Stored items from a collection:

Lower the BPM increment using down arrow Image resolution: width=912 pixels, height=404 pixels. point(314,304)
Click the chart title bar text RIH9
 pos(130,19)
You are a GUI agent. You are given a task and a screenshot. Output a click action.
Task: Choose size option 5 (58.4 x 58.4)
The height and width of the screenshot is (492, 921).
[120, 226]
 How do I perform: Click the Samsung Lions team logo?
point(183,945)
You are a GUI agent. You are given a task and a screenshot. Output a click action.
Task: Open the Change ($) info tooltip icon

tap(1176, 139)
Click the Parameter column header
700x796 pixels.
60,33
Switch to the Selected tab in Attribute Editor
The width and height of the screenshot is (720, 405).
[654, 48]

Work instruction:
Exactly as written, output all of the entries.

Result of this exercise:
Lower the BPM increment using down arrow Image resolution: width=912 pixels, height=404 pixels. point(314,304)
Click the chart title bar text RIH9
 pos(130,19)
You are a GUI agent. You are given a task and a screenshot. Output a click action.
Task: Choose size option 5 (58.4 x 58.4)
The height and width of the screenshot is (492, 921).
[120, 226]
 How do I perform: Click the Samsung Lions team logo?
point(183,945)
You are a GUI agent. You are given a task and a screenshot. Output a click action.
Task: Open the Change ($) info tooltip icon

tap(1176, 139)
Click the Parameter column header
700x796 pixels.
60,33
Switch to the Selected tab in Attribute Editor
The width and height of the screenshot is (720, 405).
[654, 48]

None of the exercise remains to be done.